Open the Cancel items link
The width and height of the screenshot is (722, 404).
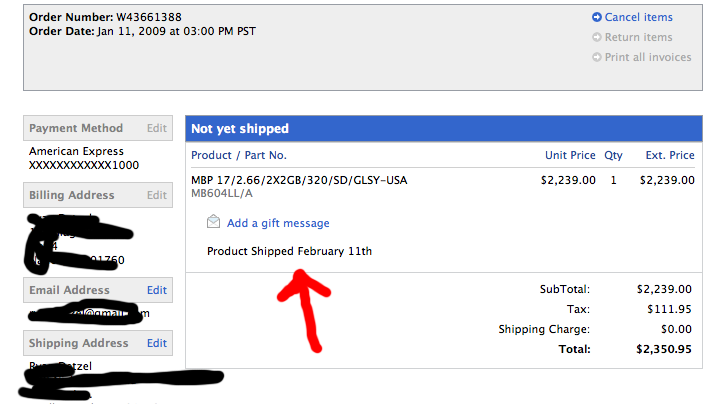[x=638, y=17]
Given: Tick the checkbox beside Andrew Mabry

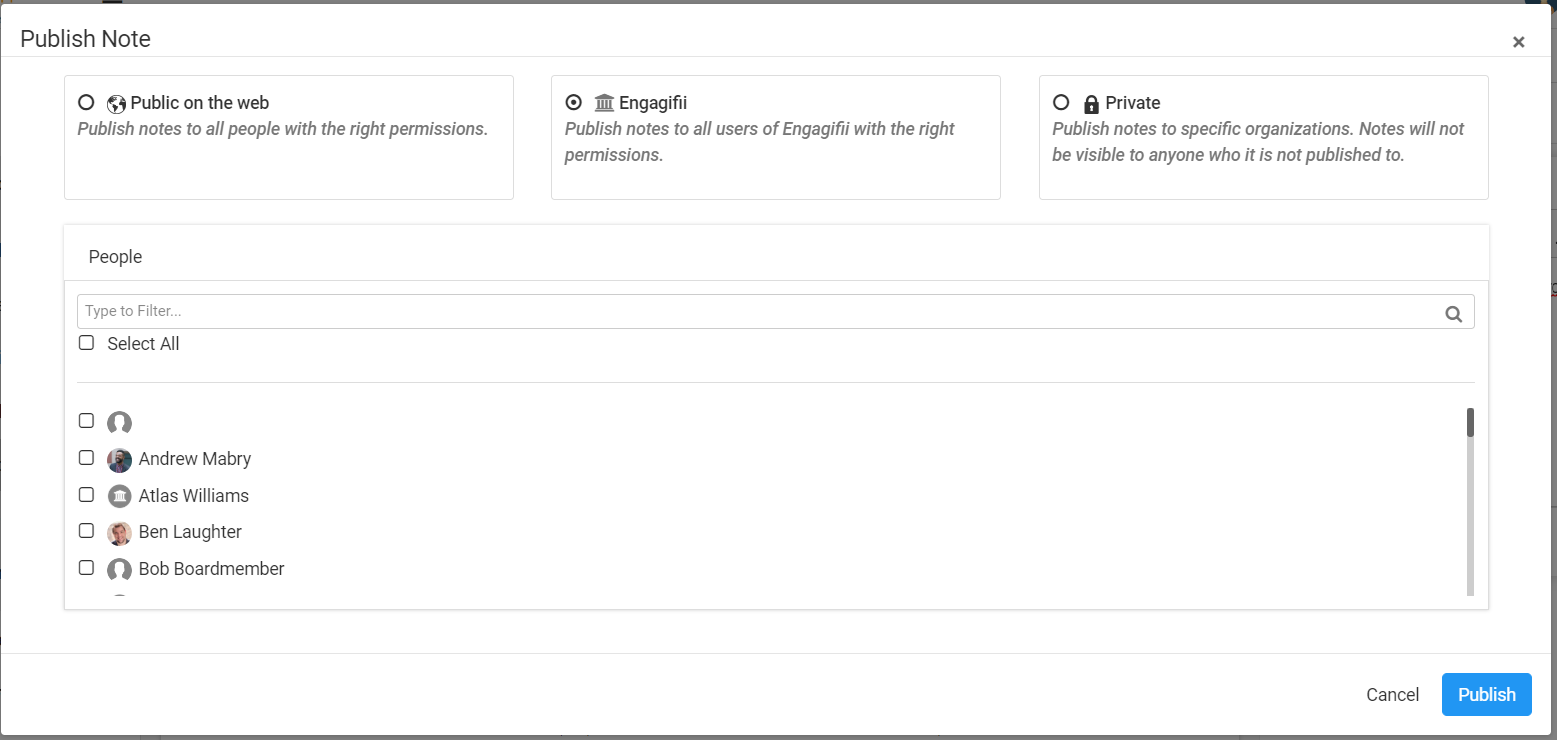Looking at the screenshot, I should pos(86,458).
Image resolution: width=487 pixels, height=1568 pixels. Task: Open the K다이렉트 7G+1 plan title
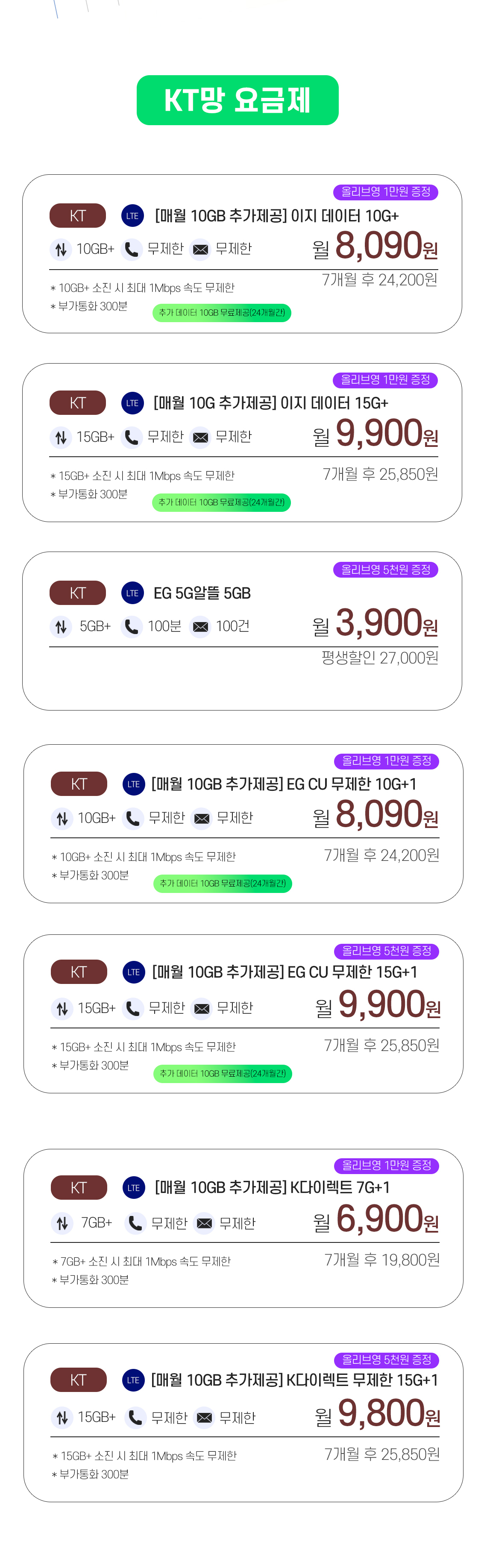coord(272,1187)
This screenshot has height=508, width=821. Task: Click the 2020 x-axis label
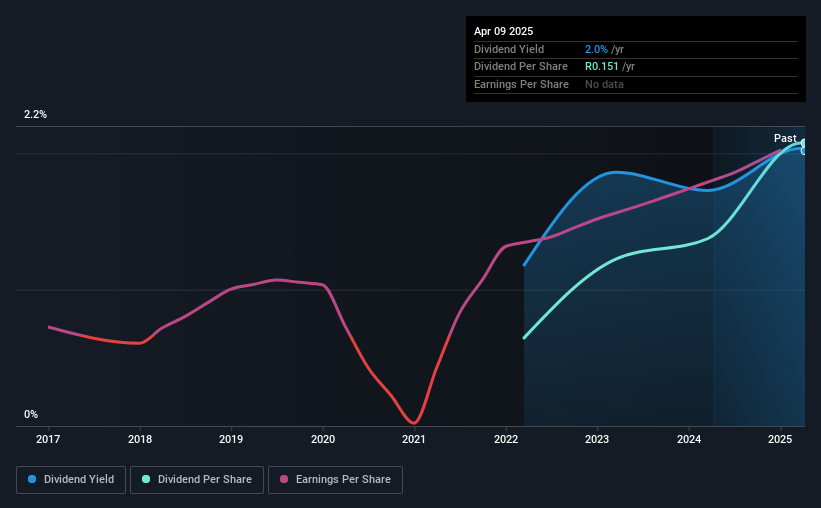(x=323, y=439)
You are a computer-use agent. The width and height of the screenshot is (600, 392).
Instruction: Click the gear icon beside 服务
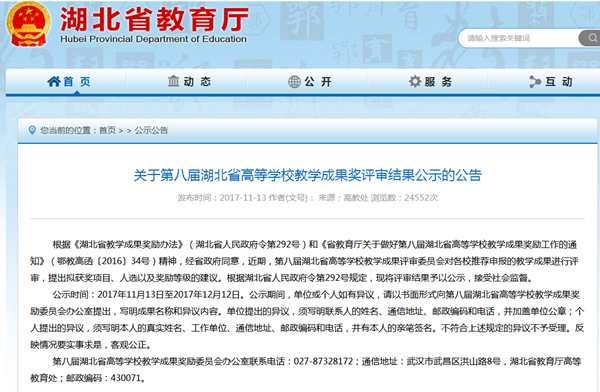pos(415,81)
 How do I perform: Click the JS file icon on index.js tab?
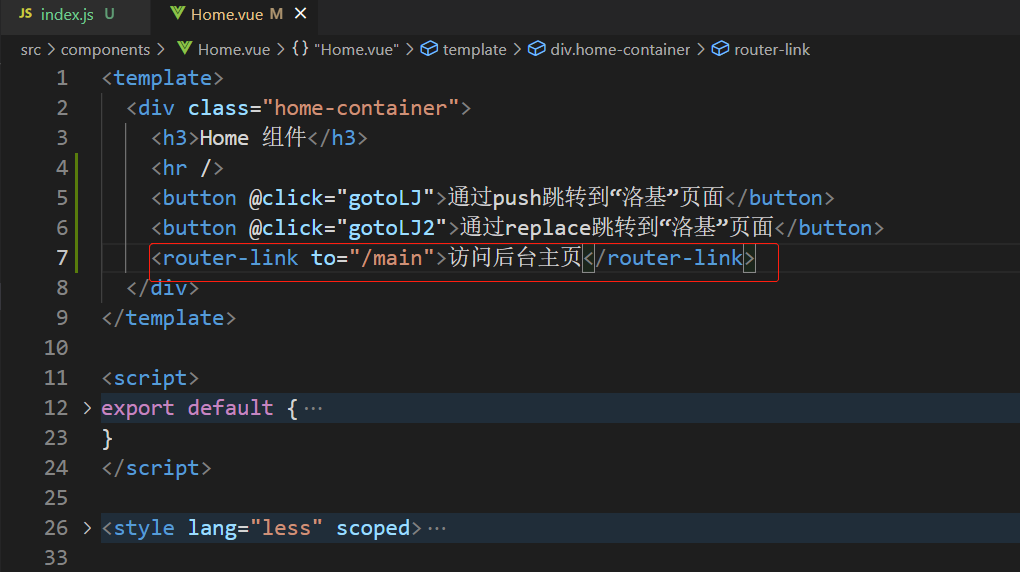[x=25, y=14]
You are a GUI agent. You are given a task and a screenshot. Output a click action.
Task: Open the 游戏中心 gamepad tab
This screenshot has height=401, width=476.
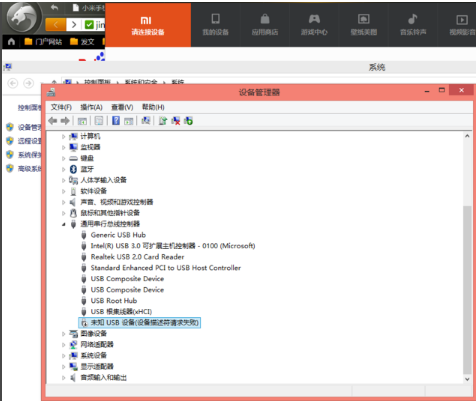click(314, 25)
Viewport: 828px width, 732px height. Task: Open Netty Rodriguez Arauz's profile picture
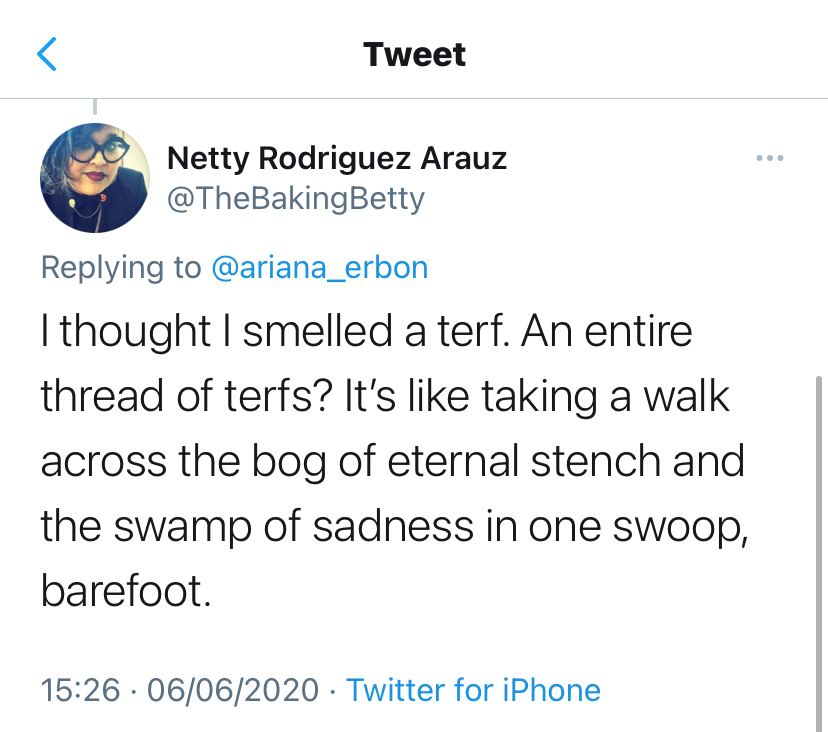(95, 178)
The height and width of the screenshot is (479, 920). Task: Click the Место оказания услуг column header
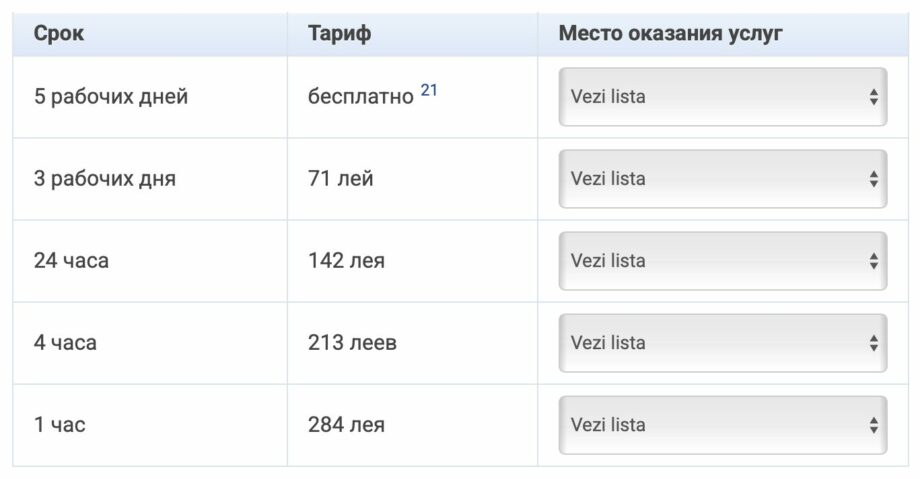point(670,33)
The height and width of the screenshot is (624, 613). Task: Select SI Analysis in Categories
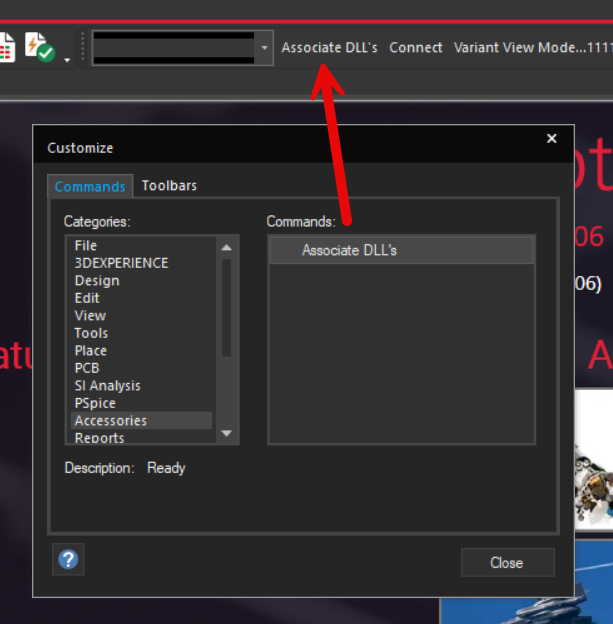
────────────────
__TASK BRIEF__
Transcribe exactly the lines above, running from the one that contains "How do I perform: Click" through the final line of the listing, and skip every picture.

__FINISHED EXERCISE__
 How do I perform: Click the JS file icon on index.js tab?
[x=25, y=14]
You are a GUI agent. You are given a task and a screenshot. Output a click action.
Task: Open the 游戏中心 gamepad tab
This screenshot has height=401, width=476.
click(314, 25)
Viewport: 828px width, 732px height. Task: Open Netty Rodriguez Arauz's profile picture
(95, 178)
The height and width of the screenshot is (479, 920). Task: Click the Место оказания услуг column header
point(670,33)
The height and width of the screenshot is (624, 613). Task: Select SI Analysis in Categories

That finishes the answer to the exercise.